Wed, 8th Sep 2021 13:00

Imperial War Museum Duxford

  Lot 79

1970 Jaguar E-Type 4.2 Roadster

Estimated at £70,000 - £85,000

Lot details

Registration No: ABW 88H
Chassis No: 1R1508

  • 1 of just 776 RHD examples made
  • Matching chassis and engine numbers and never allowed to deteriorate to the point of needing a full restoration
  • Extensive history file dating back to the 1970s
  • Purchased by TV and Radio star Noel Edmonds in 1977 as a gift for his then-wife and formerly registered as 'CIA 7'

One of just 776 Series II Roadsters made to right-hand drive specification, chassis 1R1508 was first registered with the Nottingham number plate ‘TAU 465H’ on February 2nd 1970. Resident in Northern Ireland thereafter, the Jaguar was treated to a thorough engine and gearbox overhaul by Oldham & Crowther of Peterborough at an indicated 70,644 miles before being bought by the television and radio star Noel Edmonds as a present for his first wife Gillian during 1978. Checked over by J.R. Etheridge Ltd who looked after Mr Edmonds’ Ford GT40 at the time, the E-Type bore the distinctive number plate ‘CIA 7’. Belonging to Mr C Metcalfe of Milton Keynes by 1984, the two-seater then passed to Paul Conway who kept it for over twenty years. Small bills Garage of Chiswick carried out a full mechanical and body inspection on the car at an indicated 86,171 miles in September 1986 concluding that: ‘Apart from the corroded sills this vehicle is a fine example of a sixteen-year-old motor car’. Minor bodywork restoration and a full respray in its original Red followed during 1990 but, unusually for a home market car, the Series II Roadster has never been allowed to deteriorate to the point of needing total renovation. Thus, it retains its original chassis plate, carburettor position tags and jack bag etc not to mention its factory-fitted engine. Having owned several E-Types in the past and as a veteran of various Concours restorations, the vendor purchased chassis 1R1508 from marque specialist Lanes Cars for £90,000 in 2018 with a view to returning it to showroom condition once more. However, another project intervened and he now feels that someone else should take custodianship. Re-trimmed at some stage, the Jaguar remains presentable and could certainly be enjoyed ‘as is’ especially given that the seller has just spent £1,927.20 with Aldon Automotive of Brierley Hill having the radiator flushed, one cooling fan motor renewed, new coolant hoses fitted, the triple SU carburettors overhauled and electronic ignition added. Starting readily upon inspection and running well during our recent photography session, ‘ABW 88H’ is more authentic than many of the E-Types we encounter. Understood to have covered some 102,000 miles from new, this rare and appealing Series II Roadster is offered for sale with a green logbook (showing Mrs Edmonds’ ownership), old MOTs dating back to 1978 at 76,835 miles, numerous bills, factory hardtop and fitted indoor car cover.

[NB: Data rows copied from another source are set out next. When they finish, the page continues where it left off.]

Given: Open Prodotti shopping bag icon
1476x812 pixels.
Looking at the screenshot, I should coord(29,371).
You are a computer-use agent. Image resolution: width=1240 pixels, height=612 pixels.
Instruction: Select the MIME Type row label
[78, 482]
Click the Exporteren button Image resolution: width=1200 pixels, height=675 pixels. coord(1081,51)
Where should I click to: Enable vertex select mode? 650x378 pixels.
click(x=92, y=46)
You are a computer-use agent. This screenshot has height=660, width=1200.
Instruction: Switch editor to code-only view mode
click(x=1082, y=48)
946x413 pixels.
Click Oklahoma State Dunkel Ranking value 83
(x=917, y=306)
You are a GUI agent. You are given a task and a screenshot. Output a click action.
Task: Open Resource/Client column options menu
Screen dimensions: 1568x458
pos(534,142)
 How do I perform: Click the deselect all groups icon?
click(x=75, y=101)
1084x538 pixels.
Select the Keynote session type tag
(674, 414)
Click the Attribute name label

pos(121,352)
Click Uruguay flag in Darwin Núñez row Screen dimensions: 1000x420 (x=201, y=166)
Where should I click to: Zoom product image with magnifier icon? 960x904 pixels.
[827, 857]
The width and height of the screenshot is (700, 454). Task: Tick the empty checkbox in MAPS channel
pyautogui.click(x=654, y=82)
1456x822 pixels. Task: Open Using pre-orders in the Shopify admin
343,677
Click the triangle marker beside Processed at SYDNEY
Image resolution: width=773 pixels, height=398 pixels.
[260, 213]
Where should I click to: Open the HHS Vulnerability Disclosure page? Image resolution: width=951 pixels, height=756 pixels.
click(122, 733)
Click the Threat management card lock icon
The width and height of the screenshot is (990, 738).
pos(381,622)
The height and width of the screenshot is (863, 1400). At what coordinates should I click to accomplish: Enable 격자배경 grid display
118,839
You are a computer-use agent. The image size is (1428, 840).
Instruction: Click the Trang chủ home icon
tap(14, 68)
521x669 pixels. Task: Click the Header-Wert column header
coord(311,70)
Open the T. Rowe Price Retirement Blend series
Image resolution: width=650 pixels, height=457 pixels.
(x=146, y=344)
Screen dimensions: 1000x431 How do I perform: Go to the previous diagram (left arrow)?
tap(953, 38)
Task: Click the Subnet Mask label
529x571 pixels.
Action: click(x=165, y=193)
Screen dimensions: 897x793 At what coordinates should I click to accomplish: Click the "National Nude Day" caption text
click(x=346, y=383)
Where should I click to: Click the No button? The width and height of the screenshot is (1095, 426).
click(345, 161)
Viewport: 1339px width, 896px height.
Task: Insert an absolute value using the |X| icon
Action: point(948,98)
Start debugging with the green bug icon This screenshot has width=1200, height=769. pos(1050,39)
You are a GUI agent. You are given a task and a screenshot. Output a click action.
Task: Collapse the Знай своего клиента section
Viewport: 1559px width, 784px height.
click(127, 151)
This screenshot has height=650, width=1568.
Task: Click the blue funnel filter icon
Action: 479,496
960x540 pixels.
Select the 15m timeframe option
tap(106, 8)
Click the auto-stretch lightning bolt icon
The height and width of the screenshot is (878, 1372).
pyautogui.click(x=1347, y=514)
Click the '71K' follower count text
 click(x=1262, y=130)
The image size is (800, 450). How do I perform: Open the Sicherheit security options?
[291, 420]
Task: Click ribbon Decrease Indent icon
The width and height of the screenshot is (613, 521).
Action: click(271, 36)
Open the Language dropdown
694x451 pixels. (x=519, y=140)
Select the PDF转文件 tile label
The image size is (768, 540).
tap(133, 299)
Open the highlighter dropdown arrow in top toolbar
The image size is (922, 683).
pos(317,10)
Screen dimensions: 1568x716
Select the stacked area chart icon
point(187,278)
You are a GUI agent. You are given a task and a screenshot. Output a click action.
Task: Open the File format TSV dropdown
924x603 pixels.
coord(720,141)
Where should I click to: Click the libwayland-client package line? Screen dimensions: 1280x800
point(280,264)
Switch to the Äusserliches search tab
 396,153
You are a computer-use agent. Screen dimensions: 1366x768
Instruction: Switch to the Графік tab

Triumphantly unveiled at the 1961 Geneva Motor Show, the Jaguar E-Type created a furore thanks to its supercar performance, stunning looks and modest price tag. Early racing success at the hands of Graham Hill and Roy Salvadori amongst others helped cement the newcomer's reputation. Built as a monocoque with an engine cradling front sub-frame, the E-type's combination of all-around independent suspension and disc brakes allied to rack-and-pinion steering resulted in excellent roadholding and handling capabilities. The indomitable straight-six XK twin-cam engine supplied abundant power. If the design had an Achilles' heel then it was the recalcitrant Moss gearbox. However, Jaguar was quick to correct this shortcoming with a four-speeder of its own design just part of a continual programme of E-Type development that saw the model metamorphose through three Series. Introduced in August 1968, the Series II cars were distinguishable by their revised bumper and light arrangements. Less noticeable was the increased size of the front air intake that in conjunction with dual cooling fans made the Series II better behaved in hot weather and heavy traffic. With its 4235cc engine developing a quoted 265bhp and 283lbft of torque, it was reputedly capable of nearly 150mph and 0-60mph in 7.5 seconds. Available in open two-seater, fixed-head two-seater and fixed-head 2+2-seater guises, the American market accounted for the vast majority of Series II production. Indeed, just 776 of the 8,627 open two-seaters made were to right-hand drive specification.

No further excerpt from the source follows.